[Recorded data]

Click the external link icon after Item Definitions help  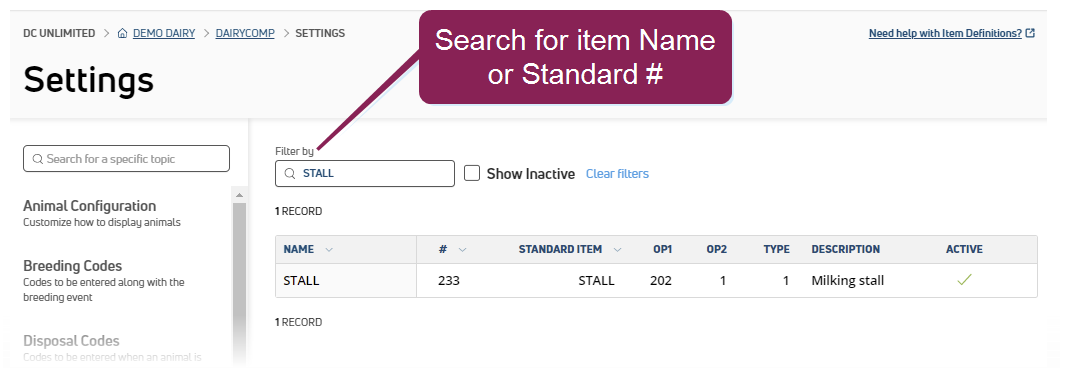coord(1031,33)

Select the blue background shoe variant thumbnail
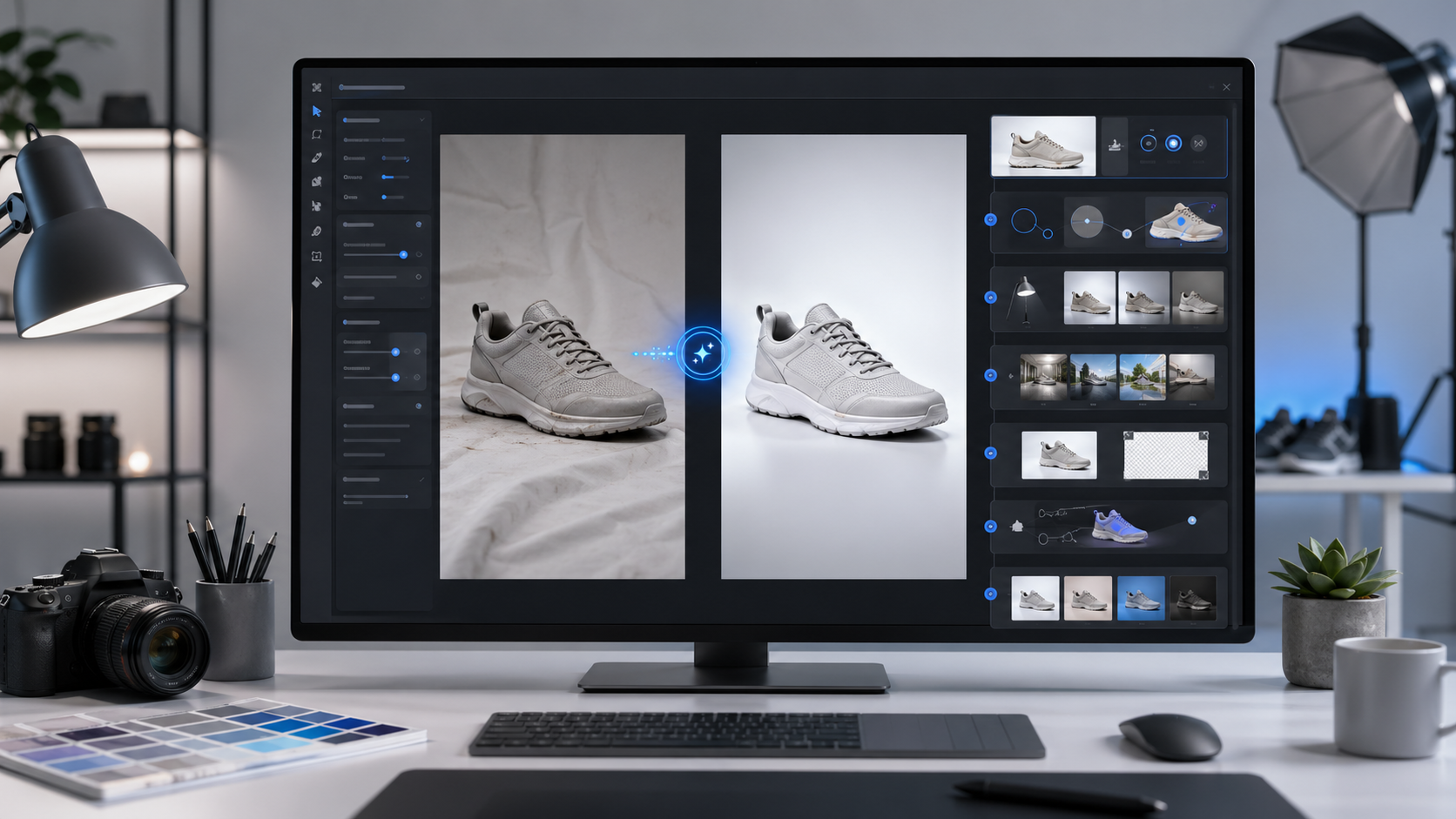(1141, 599)
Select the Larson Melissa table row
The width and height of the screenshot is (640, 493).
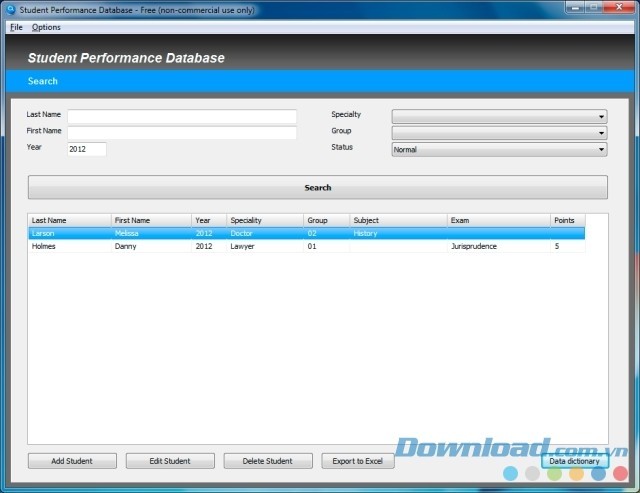point(300,233)
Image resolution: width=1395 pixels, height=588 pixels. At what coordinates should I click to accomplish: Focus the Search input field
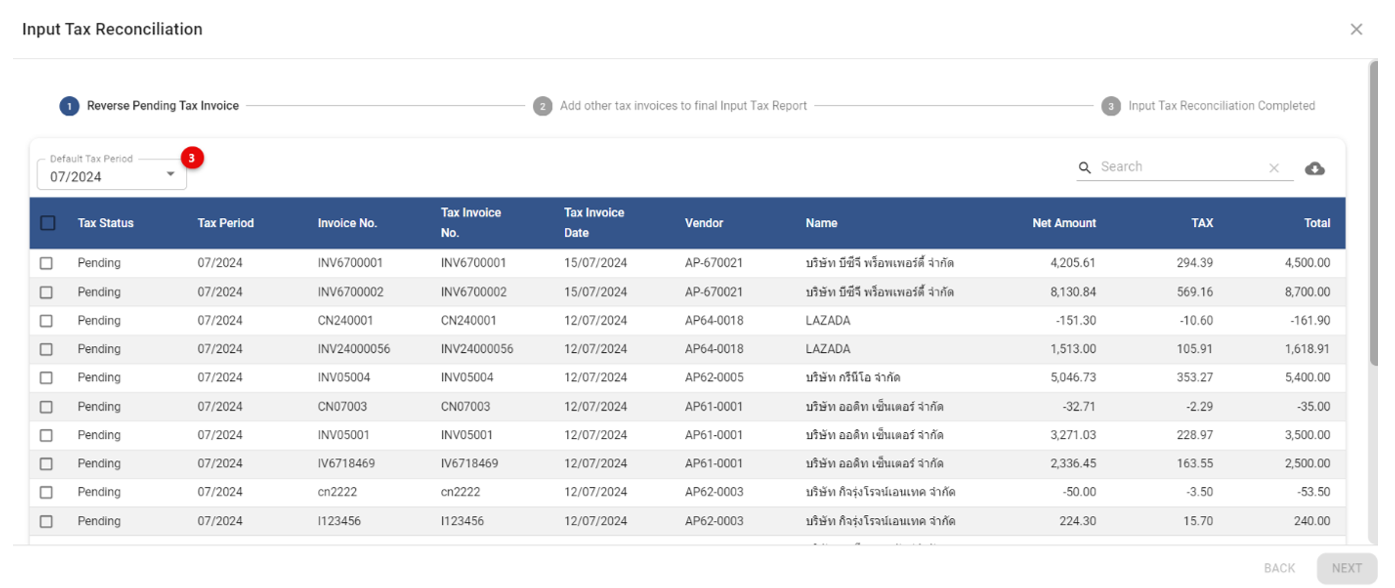pos(1180,167)
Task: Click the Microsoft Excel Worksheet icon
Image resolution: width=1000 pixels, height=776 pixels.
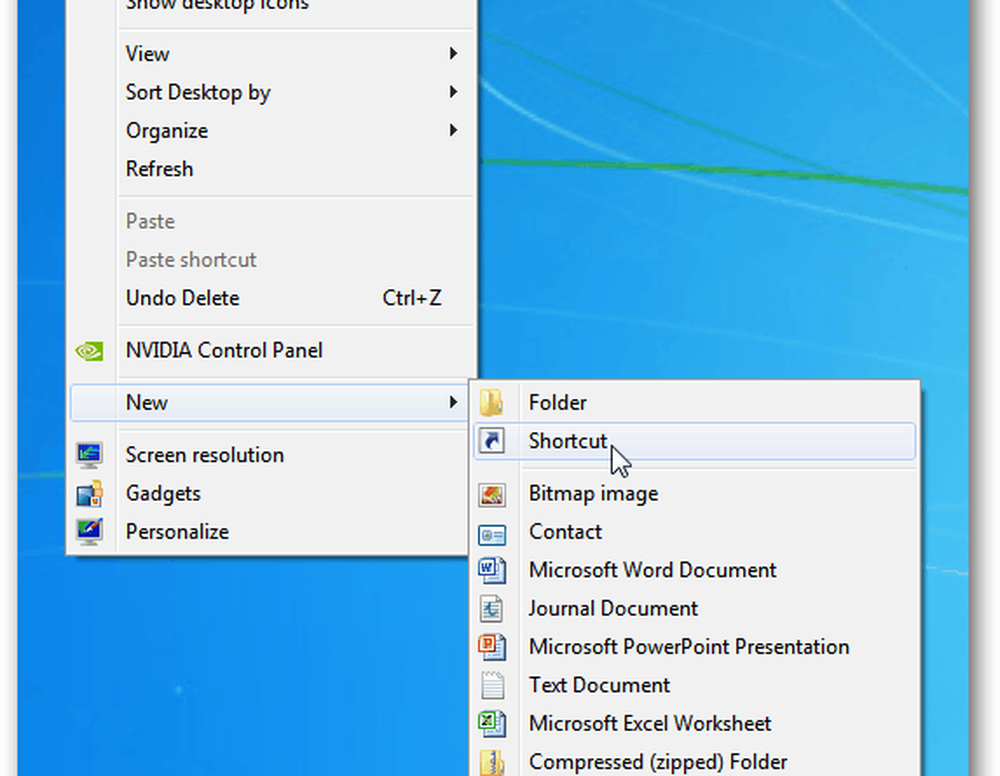Action: pos(492,723)
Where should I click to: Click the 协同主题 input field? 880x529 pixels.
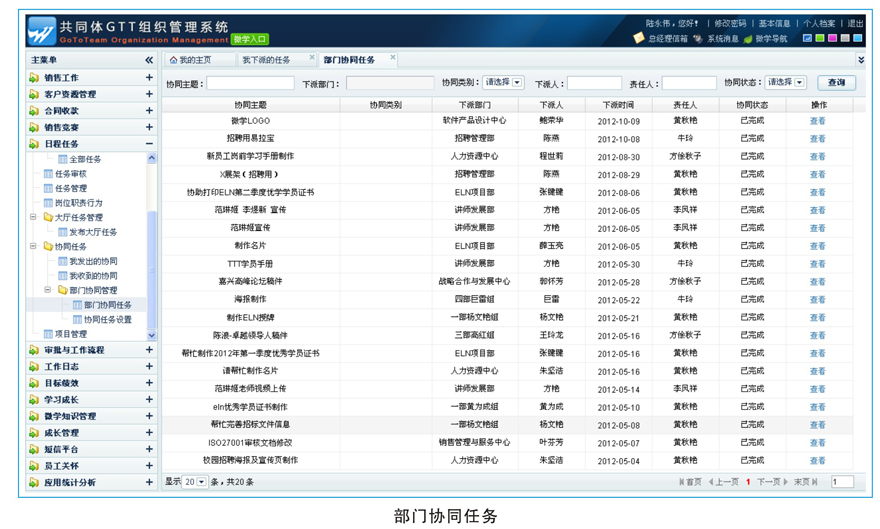coord(250,83)
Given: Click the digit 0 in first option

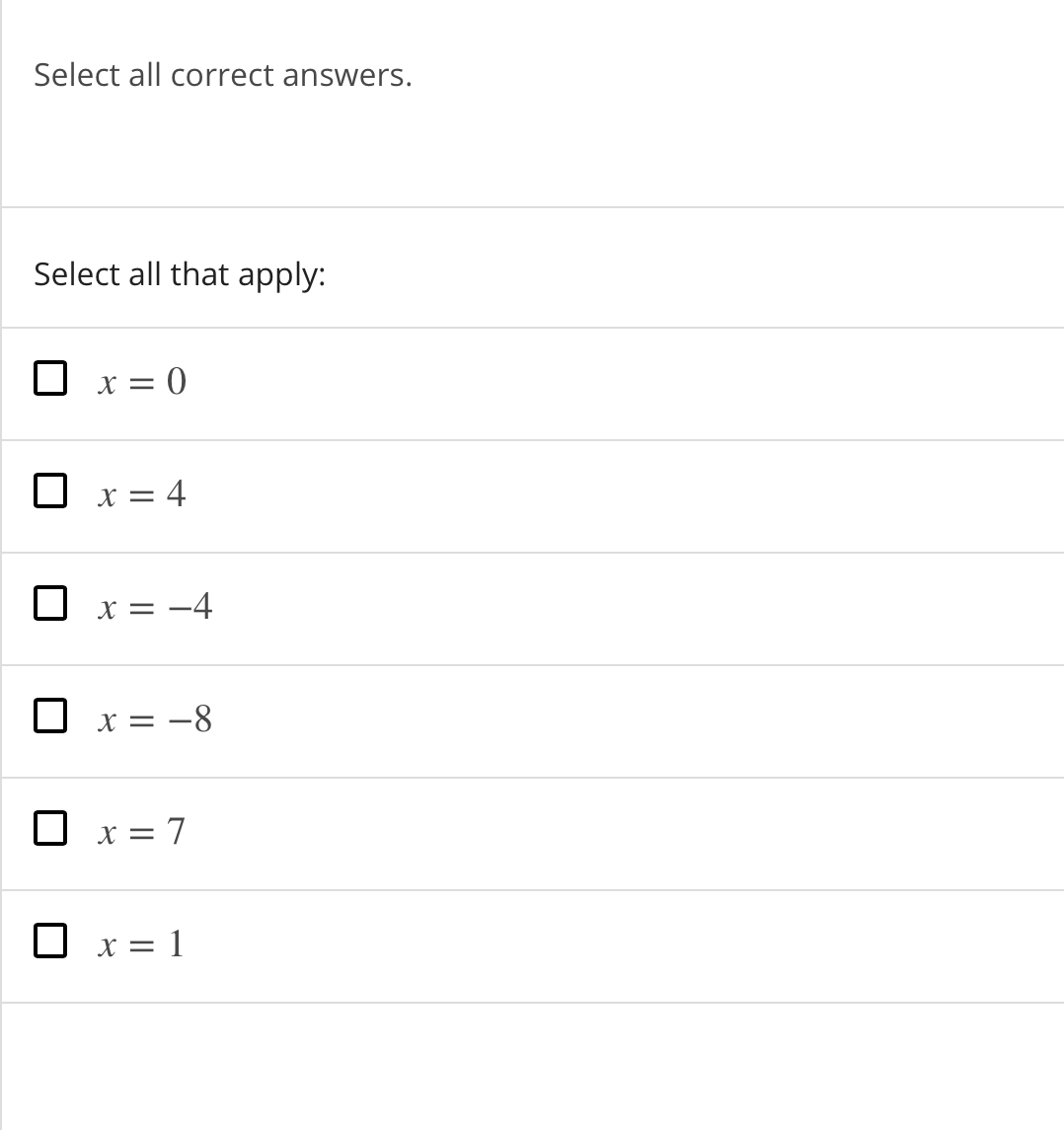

What this task involves: Update the recorded data from the line containing "Image resolution: width=1395" through the end of the records, replacing "input field" with "text box" and keeping everything else the same. Leave the pictures out of your answer.

The solution:
Image resolution: width=1395 pixels, height=588 pixels. At what coordinates should I click to accomplish: Focus the Search text box
pos(1180,167)
Task: Click the Microsoft Excel Worksheet icon
Image resolution: width=1000 pixels, height=776 pixels.
Action: pos(492,723)
Where should I click to: Click the 协同主题 text box? 880x529 pixels.
coord(250,83)
Given: Click the digit 0 in first option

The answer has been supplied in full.